제공 본문:
((
Prometheus + Grafana 모니터링

# docker-compose.monitoring.yml
services:
  redis-exporter:
    image: oliver006/redis_exporter:latest
    environment:
      - REDIS_ADDR=redis://172.20.0.11:7001
      - REDIS_CLUSTER=true
    ports:
      - '9121:9121'

# prometheus.yml
scrape_configs:
  - job_name: 'redis-cluster'
    static_configs:
      - targets: ['redis-exporter:9121']

# 주요 Grafana 대시보드 쿼리
# 초당 명령 수
rate(redis_commands_processed_total[5m])

# 메모리 사용률
redis_memory_used_bytes / redis_memory_max_bytes * 100

# 키 수
redis_db_keys

# 연결된 클라이언트 수
redis_connected_clients

# 복제 지연
redis_replication_offset

트러블슈팅

CROSSSLOT 에러

# 에러: CROSSSLOT Keys in request don't hash to the same slot
# 원인: MGET, MSET 등에서 다른 슬롯의 키를 사용

# 해결: Hash Tag 사용
MGET {order:1}.items {order:1}.total  # OK (같은 슬롯)
MGET order:1 order:2                  # ERROR (다른 슬롯 가능)
))
수행 과제 1: Redis 모니터링 글에서 "CROSSSLOT 에러"부터 "# OK (같은 슬롯)"까지, 끝부분을 포함하여 그대로 옮겨 적으십시오.
수행 과제 2: Redis 모니터링 글을 두 문장으로 요약하십시오.
수행 과제 3: Redis 모니터링 글의 마지막 줄 다음부터 내용을 이어서 작성하십시오.

추출 목록:
((
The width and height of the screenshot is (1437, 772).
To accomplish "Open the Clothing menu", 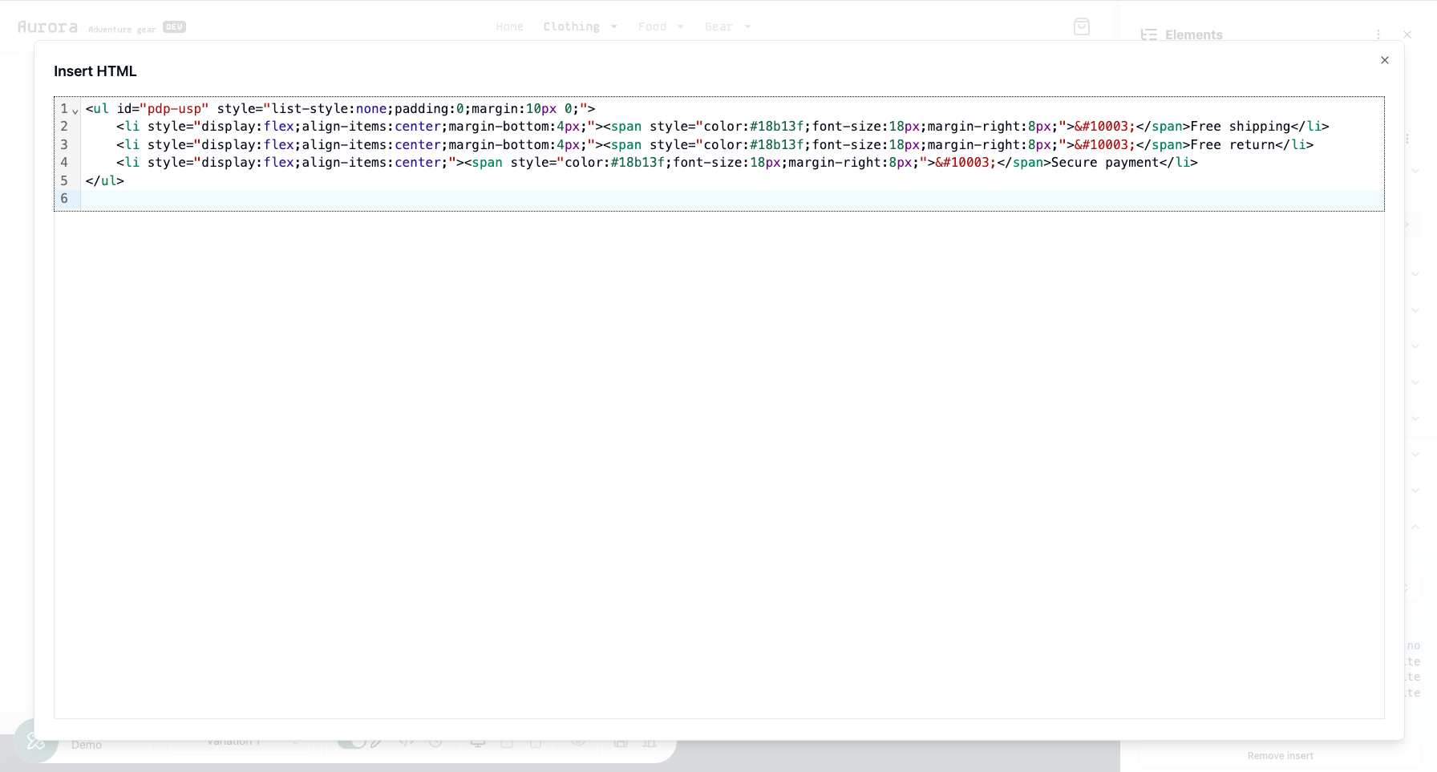I will click(571, 26).
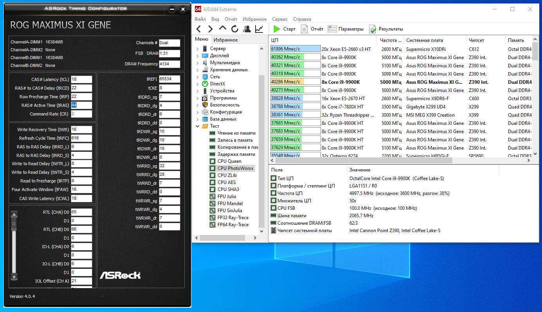Viewport: 542px width, 312px height.
Task: Open Параметры from the toolbar
Action: click(346, 29)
))
작성 답변 1:
CROSSSLOT 에러

# 에러: CROSSSLOT Keys in request don't hash to the same slot
# 원인: MGET, MSET 등에서 다른 슬롯의 키를 사용

# 해결: Hash Tag 사용
MGET {order:1}.items {order:1}.total  # OK (같은 슬롯)

작성 답변 2: redis_exporter를 docker-compose로 구성해 Prometheus가 redis-exporter:9121을 수집하도록 설정하고, Grafana 쿼리로 초당 명령 수, 메모리 사용률, 키 수, 연결된 클라이언트 수, 복제 지연을 확인합니다. MGET, MSET 등에서 서로 다른 슬롯의 키를 쓰면 CROSSSLOT 에러가 발생하며, Hash Tag를 사용해 해결합니다.

작성 답변 3:
클러스터 상태 복구

# 클러스터 상태가 fail인 경우
redis-cli --cluster fix 172.20.0.11:7001

# 슬롯이 누락된 경우
redis-cli --cluster fix 172.20.0.11:7001 --cluster-fix-with-unreachable-masters

마무리

Redis Cluster 운영의 핵심:

최소 6노드: 3 Master + 3 Replica로 고가용성 확보
Hash Tag 활용: 관련 키를 같은 슬롯에 배치
자동 페일오버: cluster-node-timeout 설정에 따라 자동 복구
리샤딩: 노드 추가/제거 시 슬롯 재분배
모니터링: Prometheus + redis_exporter로 상시 감시

📝 퀴즈 (7문제)

Q1. Redis Cluster의 해시 슬롯 개수는? 16,384개

Q2. 키의 해시 슬롯을 계산하는 공식은? CRC16(key) % 16384

Q3. Hash Tag의 역할은? 중괄호 안의 문자열만 해시 계산에 사용하여 관련 키를 같은 슬롯에 배치

Q4. 자동 페일오버 시 Replica가 Master로 승격되려면? 과반수 Master의 투표(승인)가 필요

Q5. CROSSSLOT 에러의 원인과 해결법은? 다른 슬롯의 키를 한 명령에서 사용할 때 발생. Hash Tag로 같은 슬롯에 배치하여 해결

Q6. cluster-node-timeout의 역할은? 노드 장애를 감지하는 시간. 이 시간 동안 응답이 없으면 장애로 판단

Q7. 노드 제거 시 먼저 해야 하는 작업은? 해당 노드의 슬롯을 다른 노드로 리샤딩(reshard)